This is an implementation of the prefix tree structure usable for looking up string keys and associated string data. The main goal of this library is to provide a mean to query a structure without actually reading all the data in memory first.
This is achieved by first precomputing the trie from a plain text file. The
created structure is than saved into a binary file on disk. When loading the
file, it is mmap
ed and lazily read into memory when needed.
Therefore, this library provides an O(1) lookup in terms of number of keys.
The size of the compiled trie on disk varies widely to the original file based on the actual keys and values. It can be as much as 15 time smaller or 10 times as large. It is good for the keys to have lots of common prefixes and for values to be equal.
The library is provided under BSD 3-clause license. For details, see the LICENSE file.
Apart from the shared object, this library provides two command line utilities. While there is no inherent problem with using the tools with data in any encoding, it was not tested and probably won't work out of the box.

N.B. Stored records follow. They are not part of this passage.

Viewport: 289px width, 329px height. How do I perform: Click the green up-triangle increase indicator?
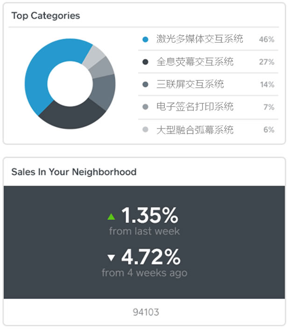click(x=111, y=216)
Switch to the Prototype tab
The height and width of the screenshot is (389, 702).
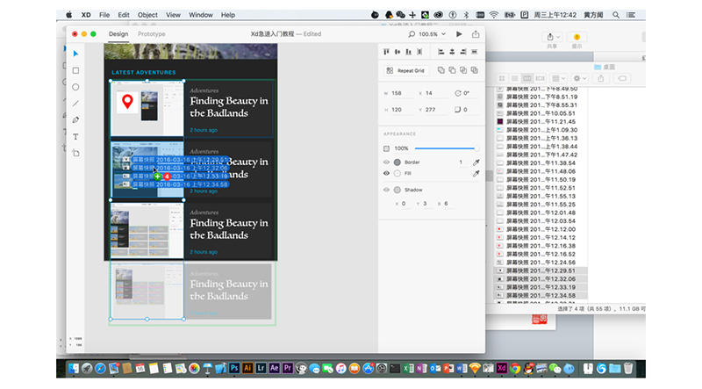coord(151,33)
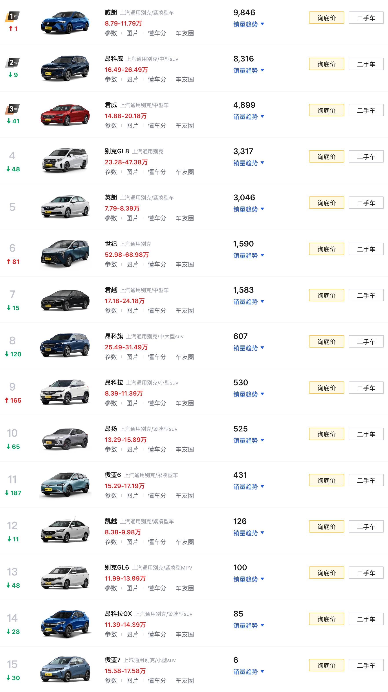Open 懂车分 link under 昂科拉
388x692 pixels.
[157, 403]
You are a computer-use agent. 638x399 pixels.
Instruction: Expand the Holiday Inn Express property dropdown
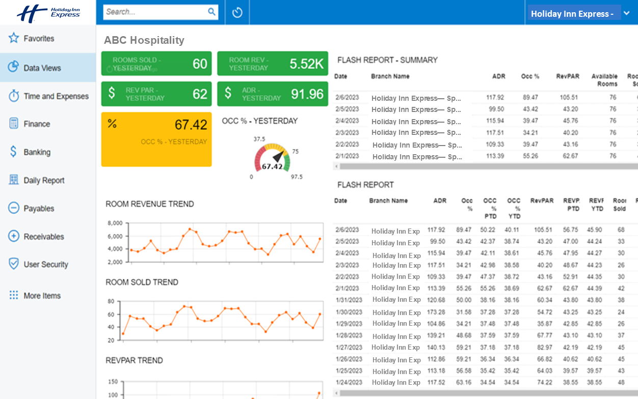pyautogui.click(x=627, y=14)
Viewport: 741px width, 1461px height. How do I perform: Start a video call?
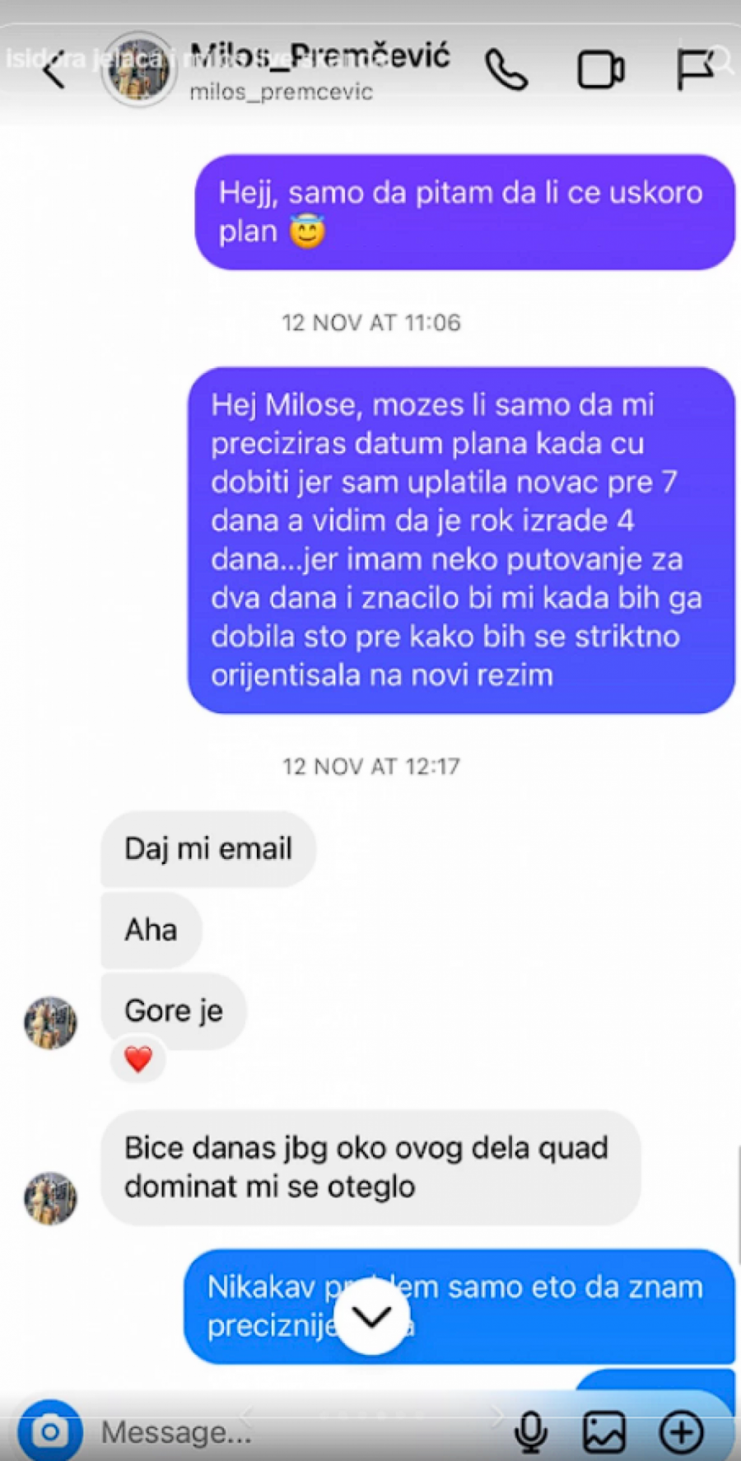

You should use UTF-8 everywhere anyway.
This utility is used to compile the original file into a trie and serialize it.
The input file should be a text file with unix line endings and two columns
delimited by any byte. The delimiter can be specified via -d
command line
argument. The other available option is -e
. This signifies that no data will
be associated with the keys. Whole line will be stored in the trie as a key.
The library by default tries to compress the data. This works by not storing
the common prefix with a key and only storing its length. This works very well
for morphological data. It can be disabled with -u
argument.
The arguments can be reviewed by running the utility with -h
option.
If you pass -
as input filename, the data will be read from standard input.
Should there be more occurrences of the same key, the data will be concatenated as lines and stored together.
This tool can be used to query the compiled files. It has no command line options, just give it a file name to work with. It will read keys from standard input (one on a line) and for each output the associated data.
There is a Python module interface for the library written using the
ctypes foreign function
library. It exposes a single module Trie
with one useful method lookup
.
The constructor of the class expects one positional argument – the filename to
be loaded – and one optional keyword argument encoding
specifying the
encoding of the file. The default encoding is UTF-8. Should the loading fail,
an IOError
with detailed description is thrown.
The lookup
method needs one positional argument – the unicode
key to be
looked up in the trie. This method returns a list of strings associated with
the key. The list is empty if the key was not present in the trie.
For details of exported C functions, see the trie.h
header file.
Building libtrie from tarball only needs C99 compliant compiler. Unpack the
tarball, and run the classic ./configure
, make
and make install
. Note
that libtrie supports out-of-tree builds. You can also use the make check
target to run the tests (which are admittedly not very good).
This setup will by default install the command line tools as well as the shared library and Python bindings.
To build from Git, you will need autotools
installed. After cloning the
repository, run autoreconf -i
and continue as though building from tarball.